Two months ago, I realized that I didn’t actually love these covers. In hopes of reaching a bigger audience, I had gone with a look that wouldn’t compel me to buy the books. It hit me that, to a certain extent, people who like what I like would like my books. Those almost kissing couples were not helping me find my audience. Almost kissing Ryan Gosling and Rachel McAdams is one thing. Almost kissing models are entirely another. Plus, Nicholas Sparks doesn’t use ‘almost kissing couples’ on his novels—not until he has the movie poster to use. He uses objects/scenes that suit his brand.

By this point, sales were slumping, so I decided to go back to my original way of doing things, and doing it myself. This time, I didn’t even ask my wonderful husband for help. I wanted to do it all on my own. I wanted to create something beautiful that would draw me to it. The trend in romance covers lately seems to be toward lighter backgrounds. I went back to Shutterstock to search for just the right pictures for each story. Something so pretty, you want to reach out and touch it.

I used a website called Canva.com, took their tutorials (for free), and got to work creating new covers. I also met a graphic designer, Claudia Bost, who had just finished reading my first four novels. She loved them so much, she asked how she could help me with the covers. I said I could use a set of wedding rings made from Brazilian Redwood with silver on the inside, so she made me just that. She also helped me figure out how to make them look just right among some rose petals, and the result is the gorgeous new Breaking Hearts cover.

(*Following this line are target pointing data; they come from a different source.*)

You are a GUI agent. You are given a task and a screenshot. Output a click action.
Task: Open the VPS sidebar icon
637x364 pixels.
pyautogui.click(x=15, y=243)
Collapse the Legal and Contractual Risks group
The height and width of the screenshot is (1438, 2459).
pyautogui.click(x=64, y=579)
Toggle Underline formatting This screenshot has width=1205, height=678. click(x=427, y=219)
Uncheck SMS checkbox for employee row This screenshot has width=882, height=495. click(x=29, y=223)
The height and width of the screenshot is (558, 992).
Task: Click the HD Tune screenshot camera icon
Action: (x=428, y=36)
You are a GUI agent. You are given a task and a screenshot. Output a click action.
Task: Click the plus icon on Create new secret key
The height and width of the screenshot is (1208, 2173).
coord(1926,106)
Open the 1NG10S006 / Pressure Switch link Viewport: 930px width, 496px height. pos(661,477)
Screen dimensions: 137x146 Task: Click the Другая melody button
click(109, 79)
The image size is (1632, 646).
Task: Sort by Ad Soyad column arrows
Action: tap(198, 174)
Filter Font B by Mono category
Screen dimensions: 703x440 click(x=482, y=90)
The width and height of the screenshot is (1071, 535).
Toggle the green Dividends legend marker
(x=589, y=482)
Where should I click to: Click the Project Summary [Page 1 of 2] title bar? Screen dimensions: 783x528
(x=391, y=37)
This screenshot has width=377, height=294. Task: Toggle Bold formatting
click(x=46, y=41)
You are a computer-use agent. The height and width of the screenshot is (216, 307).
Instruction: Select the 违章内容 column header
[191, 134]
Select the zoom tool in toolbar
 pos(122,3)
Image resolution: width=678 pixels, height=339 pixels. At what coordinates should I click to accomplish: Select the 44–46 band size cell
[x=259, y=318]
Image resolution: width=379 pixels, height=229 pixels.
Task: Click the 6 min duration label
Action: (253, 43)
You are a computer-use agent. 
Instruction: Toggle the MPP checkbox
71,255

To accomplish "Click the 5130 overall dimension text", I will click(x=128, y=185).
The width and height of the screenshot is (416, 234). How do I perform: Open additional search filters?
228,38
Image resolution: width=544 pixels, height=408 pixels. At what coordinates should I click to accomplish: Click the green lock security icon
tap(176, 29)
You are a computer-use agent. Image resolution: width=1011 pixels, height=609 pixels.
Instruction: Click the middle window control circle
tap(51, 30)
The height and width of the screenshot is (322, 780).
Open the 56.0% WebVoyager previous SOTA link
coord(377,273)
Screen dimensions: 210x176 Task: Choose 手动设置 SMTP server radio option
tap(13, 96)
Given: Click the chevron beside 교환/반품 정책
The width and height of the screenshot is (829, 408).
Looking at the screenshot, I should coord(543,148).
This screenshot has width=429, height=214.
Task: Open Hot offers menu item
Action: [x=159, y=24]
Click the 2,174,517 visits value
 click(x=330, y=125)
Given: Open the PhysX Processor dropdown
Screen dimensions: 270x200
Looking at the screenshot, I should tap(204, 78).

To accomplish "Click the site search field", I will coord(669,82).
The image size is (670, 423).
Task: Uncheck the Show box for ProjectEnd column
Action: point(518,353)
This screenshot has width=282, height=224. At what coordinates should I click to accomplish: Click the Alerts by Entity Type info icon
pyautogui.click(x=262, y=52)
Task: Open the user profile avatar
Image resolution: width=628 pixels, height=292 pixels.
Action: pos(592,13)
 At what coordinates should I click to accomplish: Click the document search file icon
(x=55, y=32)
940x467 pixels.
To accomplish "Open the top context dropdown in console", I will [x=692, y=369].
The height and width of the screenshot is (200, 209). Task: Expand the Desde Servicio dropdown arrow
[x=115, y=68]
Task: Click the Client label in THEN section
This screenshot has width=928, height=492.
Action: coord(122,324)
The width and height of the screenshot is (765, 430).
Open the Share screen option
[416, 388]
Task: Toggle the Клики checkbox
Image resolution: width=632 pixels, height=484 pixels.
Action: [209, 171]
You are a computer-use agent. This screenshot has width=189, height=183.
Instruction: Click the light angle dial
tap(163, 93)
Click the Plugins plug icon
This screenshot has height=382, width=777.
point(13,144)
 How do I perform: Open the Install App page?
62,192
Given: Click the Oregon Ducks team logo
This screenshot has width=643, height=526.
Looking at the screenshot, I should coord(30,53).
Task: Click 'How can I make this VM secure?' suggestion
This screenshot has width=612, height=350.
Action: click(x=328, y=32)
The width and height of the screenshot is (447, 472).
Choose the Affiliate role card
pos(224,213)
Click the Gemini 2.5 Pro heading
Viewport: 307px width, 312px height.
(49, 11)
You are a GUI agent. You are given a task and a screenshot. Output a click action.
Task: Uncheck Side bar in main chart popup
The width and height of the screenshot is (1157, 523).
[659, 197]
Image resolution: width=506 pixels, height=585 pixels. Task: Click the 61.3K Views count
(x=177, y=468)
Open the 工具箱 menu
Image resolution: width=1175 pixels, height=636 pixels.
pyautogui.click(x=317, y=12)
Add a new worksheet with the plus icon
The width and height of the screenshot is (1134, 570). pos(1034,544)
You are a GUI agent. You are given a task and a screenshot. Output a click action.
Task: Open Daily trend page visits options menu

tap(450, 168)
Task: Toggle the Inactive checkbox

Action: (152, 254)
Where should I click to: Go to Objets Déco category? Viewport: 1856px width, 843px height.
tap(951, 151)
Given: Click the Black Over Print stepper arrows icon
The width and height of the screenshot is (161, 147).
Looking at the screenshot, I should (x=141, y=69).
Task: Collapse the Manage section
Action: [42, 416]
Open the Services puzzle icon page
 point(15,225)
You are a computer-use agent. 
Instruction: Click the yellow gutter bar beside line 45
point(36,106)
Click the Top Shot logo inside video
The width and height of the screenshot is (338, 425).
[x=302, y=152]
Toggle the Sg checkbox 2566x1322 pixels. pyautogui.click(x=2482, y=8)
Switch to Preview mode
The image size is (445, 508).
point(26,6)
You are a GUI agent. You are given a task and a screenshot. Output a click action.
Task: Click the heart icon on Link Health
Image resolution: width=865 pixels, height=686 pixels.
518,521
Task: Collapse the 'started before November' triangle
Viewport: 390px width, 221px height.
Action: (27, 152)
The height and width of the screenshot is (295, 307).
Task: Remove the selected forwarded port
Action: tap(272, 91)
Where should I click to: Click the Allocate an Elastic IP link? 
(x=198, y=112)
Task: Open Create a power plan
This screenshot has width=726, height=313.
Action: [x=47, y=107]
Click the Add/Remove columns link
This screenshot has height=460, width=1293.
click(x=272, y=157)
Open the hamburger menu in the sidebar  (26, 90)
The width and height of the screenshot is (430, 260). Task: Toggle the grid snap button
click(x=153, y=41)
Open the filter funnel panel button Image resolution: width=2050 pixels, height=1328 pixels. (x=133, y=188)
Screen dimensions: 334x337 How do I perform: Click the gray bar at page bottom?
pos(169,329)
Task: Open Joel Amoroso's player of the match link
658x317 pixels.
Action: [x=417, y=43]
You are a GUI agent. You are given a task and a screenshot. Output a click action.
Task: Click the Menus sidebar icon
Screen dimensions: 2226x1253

I also bugged a few dear friends for their opinions as I tweaked and fiddled with various concepts. So, in the end, I wasn’t able to do it ‘all by myself,’ but as with most great things in life, with a little help from my friends.

Here is the result:

1 Break in Two March 2016  4. Breaking Love March 2016  1.5 Don't Let Go March 2016 Cover  3 Breaking Clear March 2016  BreakingHearts March 2016  2 The Break Up March 2016

I have to say, I’m in love with these covers. Here’s why I think they work:

– They have that red that really pops and says romance,

– They have a clean, simple look,

– It is clear that these books are part of a series, but,

– Each book has its own unique image which will avoid confusion,

– They allow readers to envision their own perfect versions of my characters,

– They’re just really frigging pretty.

With The Break-up slated to be released on May 5th, I’m hoping that these new covers will be the wings this series needs to take flight.

I’d love to know what you think. Which set of covers do you like best?

For your chance to win your own print set of the series, simply comment below with:

1. Black wine covers
2. HarperCollins covers
3. Nicholas Sparks style covers
4. White and red covers

I’m choosing a winner on May 5th!

Good luck,

MJ

4 Comments

  1. TSandy says:

    I liked the original black wine covers best. They were unique and easy to find when I wanted to go back and reread the series again.